### Activity
Within these entries, which lines include the string "computer"? Copy each one.

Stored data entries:
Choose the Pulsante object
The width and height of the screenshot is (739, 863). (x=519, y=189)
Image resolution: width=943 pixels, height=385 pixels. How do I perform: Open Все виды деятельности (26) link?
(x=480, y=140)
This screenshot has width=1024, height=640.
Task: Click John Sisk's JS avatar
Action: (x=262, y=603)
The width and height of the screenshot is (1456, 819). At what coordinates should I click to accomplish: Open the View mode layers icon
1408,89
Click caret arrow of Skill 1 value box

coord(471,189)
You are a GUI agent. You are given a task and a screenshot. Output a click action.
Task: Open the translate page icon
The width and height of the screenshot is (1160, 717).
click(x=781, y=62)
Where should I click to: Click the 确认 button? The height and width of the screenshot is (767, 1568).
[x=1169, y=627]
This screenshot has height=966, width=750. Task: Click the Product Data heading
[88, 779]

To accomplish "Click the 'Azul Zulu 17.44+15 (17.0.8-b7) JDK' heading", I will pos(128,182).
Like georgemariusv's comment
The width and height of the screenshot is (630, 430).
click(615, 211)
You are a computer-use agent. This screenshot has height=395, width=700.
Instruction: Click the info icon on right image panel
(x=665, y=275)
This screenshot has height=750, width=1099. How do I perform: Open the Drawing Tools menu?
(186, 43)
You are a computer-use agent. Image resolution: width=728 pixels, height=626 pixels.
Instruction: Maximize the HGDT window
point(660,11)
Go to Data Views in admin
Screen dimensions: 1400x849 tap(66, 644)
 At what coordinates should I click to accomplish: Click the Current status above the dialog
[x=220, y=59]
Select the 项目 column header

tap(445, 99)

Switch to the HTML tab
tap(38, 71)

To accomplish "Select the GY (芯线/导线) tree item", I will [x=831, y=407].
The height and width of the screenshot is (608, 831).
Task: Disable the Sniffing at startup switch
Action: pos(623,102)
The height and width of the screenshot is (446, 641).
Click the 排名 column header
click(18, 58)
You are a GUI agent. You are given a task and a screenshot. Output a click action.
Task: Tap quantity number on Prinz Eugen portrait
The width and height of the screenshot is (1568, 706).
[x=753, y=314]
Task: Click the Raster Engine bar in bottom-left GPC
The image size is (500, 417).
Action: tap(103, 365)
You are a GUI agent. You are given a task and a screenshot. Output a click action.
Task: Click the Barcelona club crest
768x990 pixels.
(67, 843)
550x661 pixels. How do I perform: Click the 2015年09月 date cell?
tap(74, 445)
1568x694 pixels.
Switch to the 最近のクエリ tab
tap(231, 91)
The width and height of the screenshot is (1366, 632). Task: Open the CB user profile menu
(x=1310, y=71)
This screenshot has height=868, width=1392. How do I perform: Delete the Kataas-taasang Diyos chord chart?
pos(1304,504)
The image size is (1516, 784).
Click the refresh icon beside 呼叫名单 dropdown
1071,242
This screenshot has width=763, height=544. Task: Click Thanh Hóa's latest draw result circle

### Result below
You are a computer-use agent. This screenshot has height=395, width=700.
You are a computer-use agent. Image resolution: width=728 pixels, height=626 pixels.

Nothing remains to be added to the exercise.